Once, on a hike down Southern California's Topanga Canyon I kicked dirt at a fire ant hill. The ants were pissed off and attacked, mounting my shoes and then my socks. That day I learned three important lessons. 1) Fire ants know how to get revenge; 2) Those little bastards can bite through socks! and 3) If you're going to do anything to a fire ant hill, do it from a distance not less than three feet. One bite was right over a vein on my ankle and that burning sensation traveled up my leg. I felt those stings for the rest of the hike and then some.
Luckily, the stinging from the nettles only lasted about 10 minutes. In that 10 minutes, we walked along as I waited it out to see how it would go. Would it get worse? Stay the same? My walking buddy and I mused about the possibilities. He shared a story that he once got stung and it lasted for 24 hours. Imagine my relief when the stinging stopped after 10 minutes. My ankle started to show signs, a path of hives, about the same time that the stinging died down.
About 6 hours later, around midnight, the itching started and it continues this morning. Some websites I've visited say the itch can last for a week. So far, it's a minor nuisance compared to other skin irritants I've had the pleasure of encountering as a very hyper-allergic person. Mosquito bites drive me nuts. (Though bites from mosquitoes from different regions swell to different degrees.) Traveling around Australia, I was regularly bitten by bed bugs, which are possibly only worse than mosquito bites because one bug will leave a line of bites. It was there that I learned to scratch around the bites. It satisfied the urge to itch without irritating or breaking the bite and further encouraging histamine release. My first pet-related hives from two cute rats. Chicken pox: oh, how I loved to scratch them and have the scars to prove it. Wikipedia lists onion as one of a list of possible ways to help with the itching. I may rub onion on my ankle later.
I once had nettle leaves in a pasta dish. My friends Gabs and Darnell went out into the nettles to pick the leaves to put into the pasta sauce. I thought they were so brave. Only a few months earlier I had first learned of nettles and was told that they contained neurotoxins that could kill a person. When I was in the Daintree Rainforest, I was told about the stinging tree or gympie-gympie which is considered the most dangerous plant in the Daintree and the world's most painful plant. Once it's little hairs stick into your skin, the pain can last for months to a year and with enough of the neurotoxin it can lead to death. . . . As tough I needed one more thing to be worried about coming into contact with in the Australian rainforest.
I didn't grow up learning about nettles. I don't think they grow in my part of the world where the soil isn't exactly moist and the climate for most of the year is somewhere between warm and dry to hot and dry. Where I come from, we worry about poison ivy and poison oak, neither of which I am good at recognizing. To guard against my ignorance, I remember the saying "Leaves of three, let them be" and I avoid anything with a red leaf. When the leaves are red, I could probably point out poison oak.

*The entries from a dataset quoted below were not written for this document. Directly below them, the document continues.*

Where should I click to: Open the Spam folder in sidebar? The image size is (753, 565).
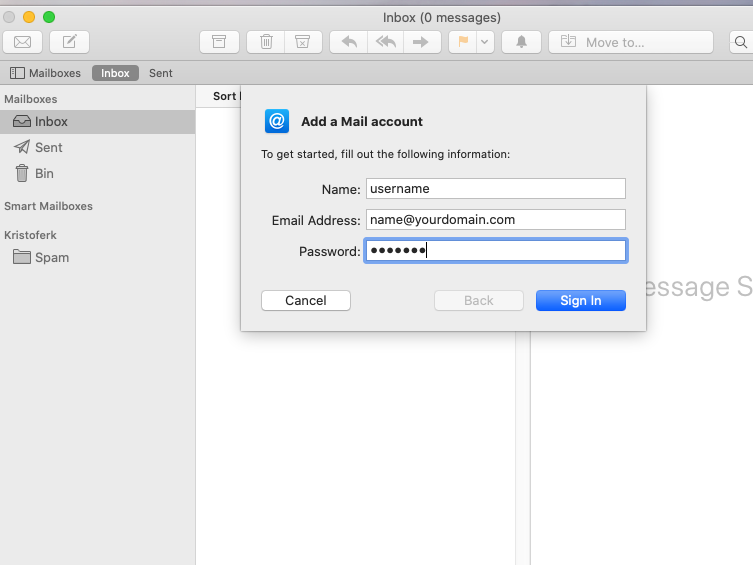52,257
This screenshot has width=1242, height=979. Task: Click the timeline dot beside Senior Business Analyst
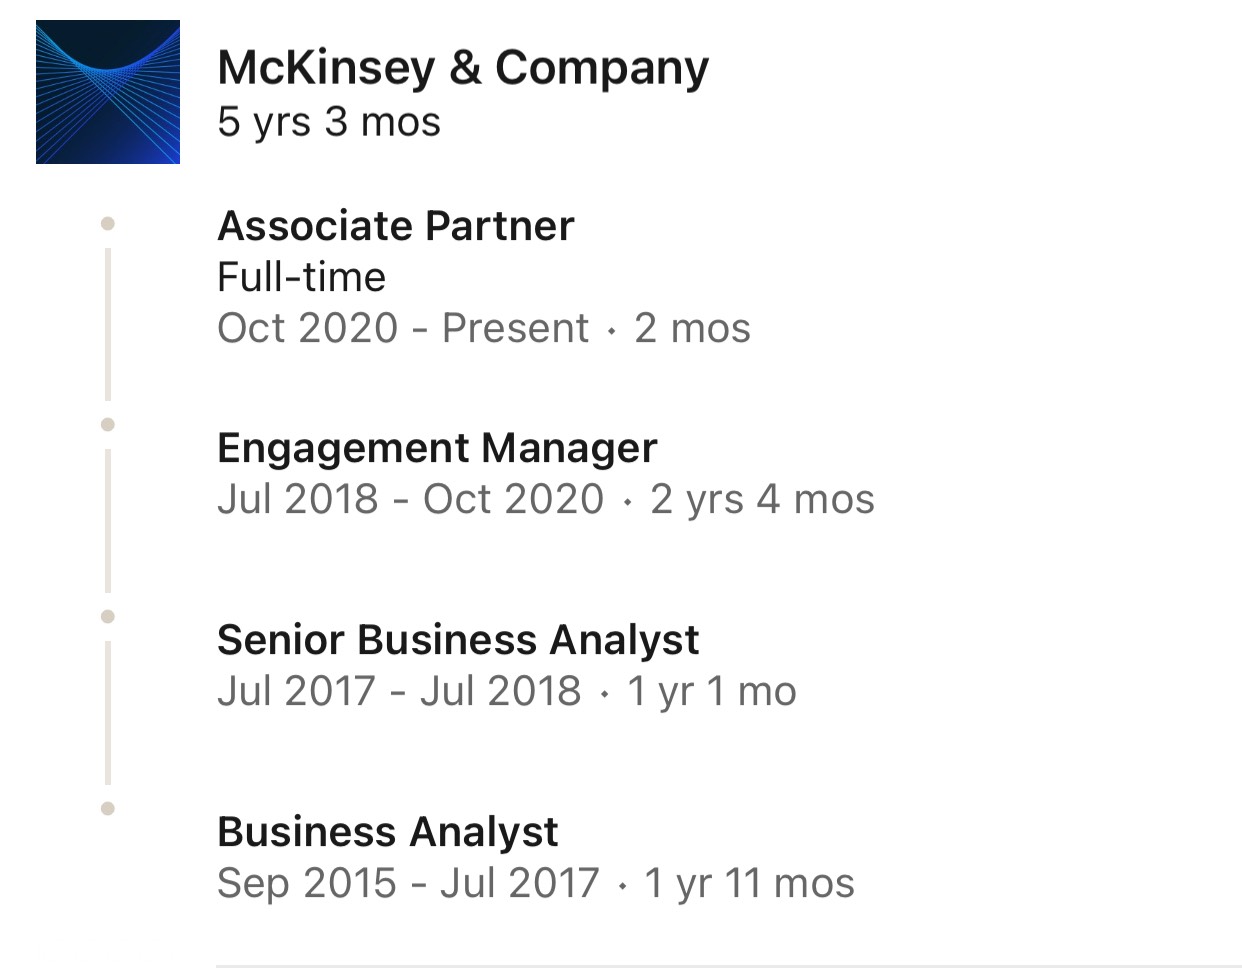108,617
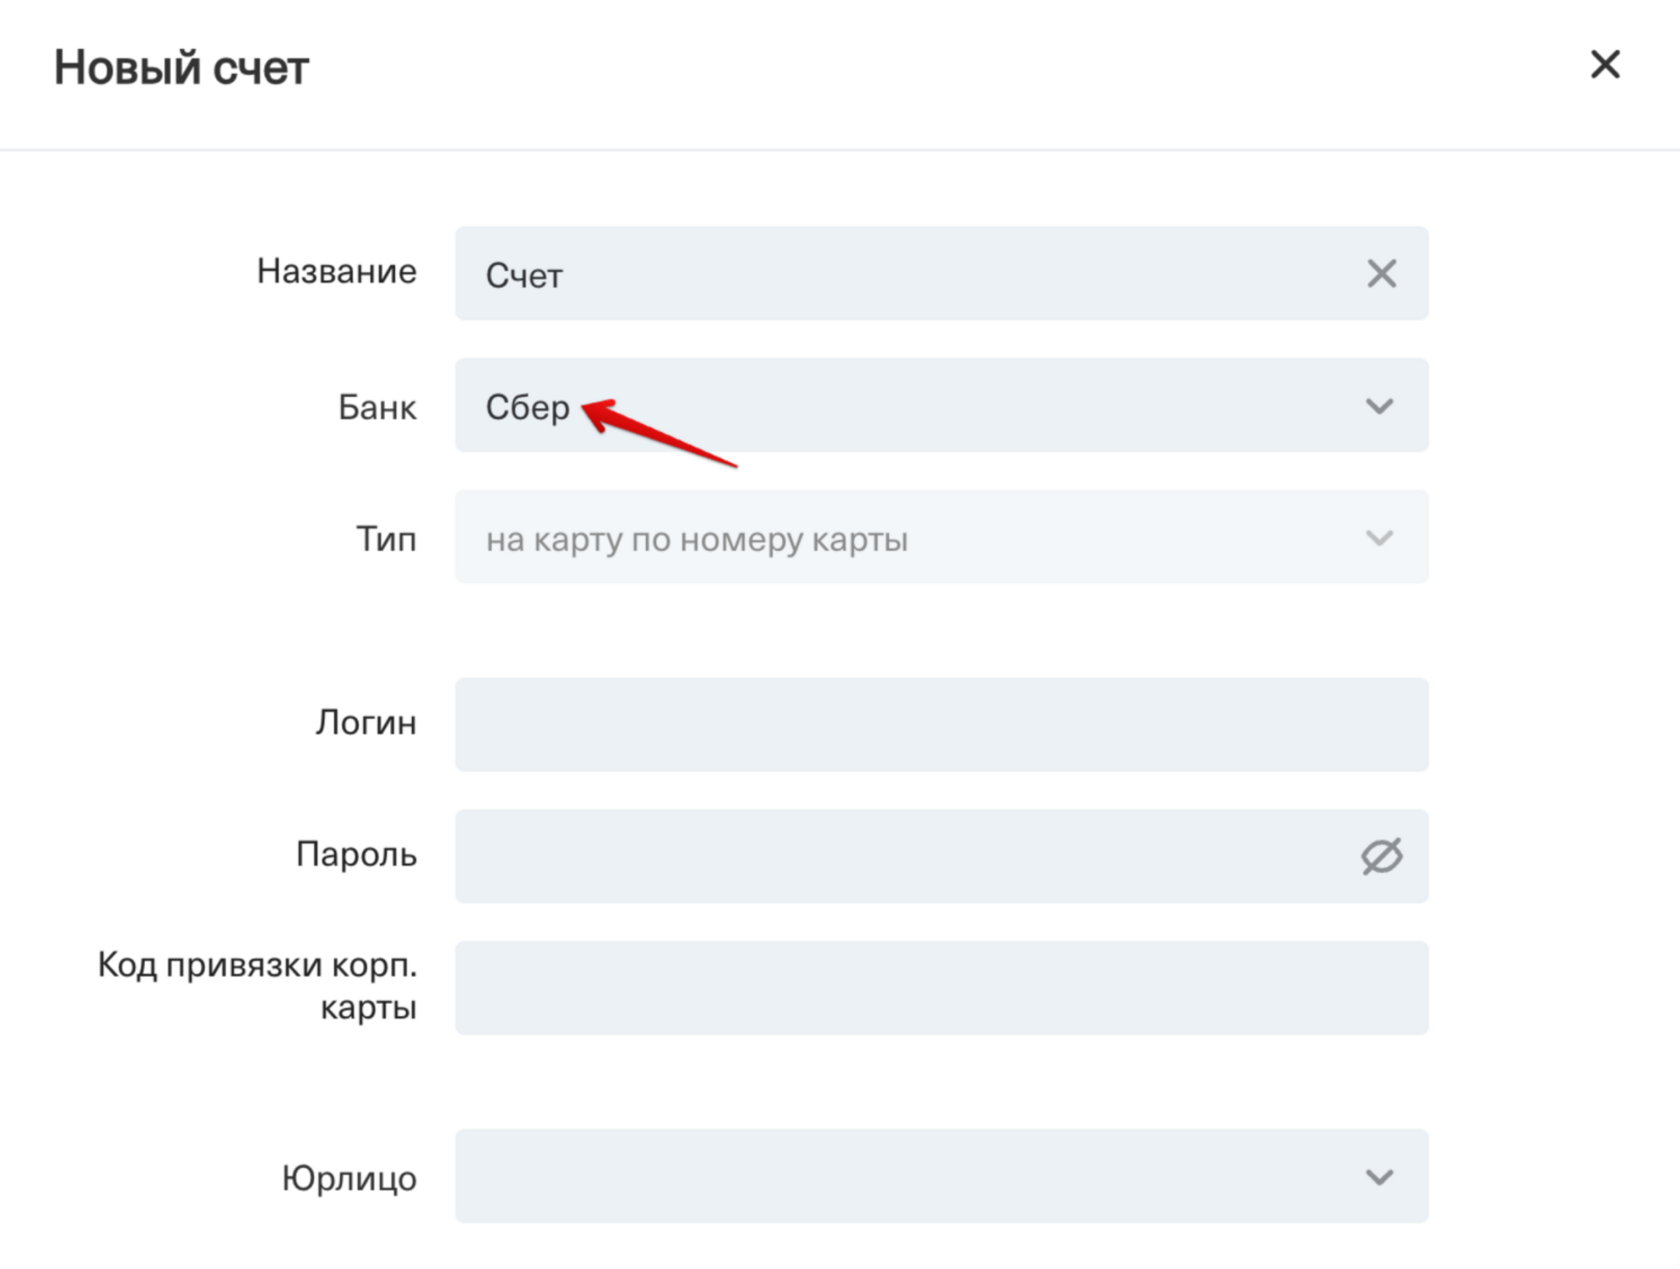Image resolution: width=1680 pixels, height=1269 pixels.
Task: Click the Логин label text
Action: 366,722
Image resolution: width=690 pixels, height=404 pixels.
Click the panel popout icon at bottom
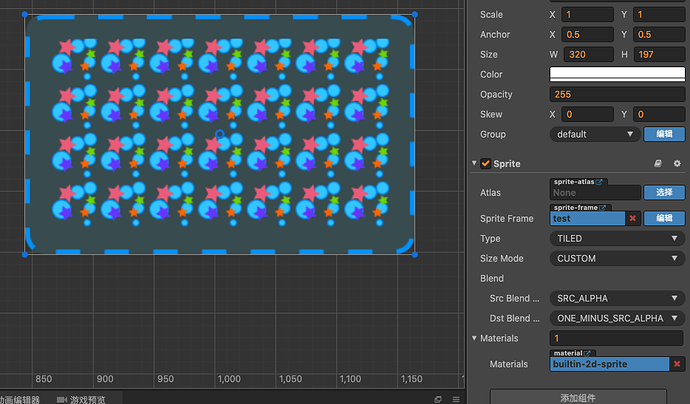click(x=437, y=399)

You think it's something I'd be committed to learning and avoiding. When I was in kindergarten, I was playing in the backyard of a family friend's house and their son, who was my age, went through a patch of poison oak. He blistered and was miserable for a week. Another time, we were on a camping trip and my brother wandered off into a green area to relieve himself only to be found a few minutes later wiping himself with poison ivy. I still remember the look on my mom's face and the way she carried him, by the armpits, into the showers.
Maybe if I'd had an encounter with either, I'd have all the incentive I would need to identify and avoid them in the future as it is now my goal to be able to identify nettles and avoid them. That is the way of the world these days (and exactly the problem with environmental issues): What doesn't directly affect our lives, we can ignore. I'm sure that's in part due to the way we function: with so much information to take in and remember, it's impossible to keep it all up front. It's brain muscle: if you don't use it, you lose it. Time to start using it.
Wish me luck on today's riverside adventure.
(Many thanks to the pottery artist at the Buffalo Tank for the beautiful mugs and enlightening conversation.)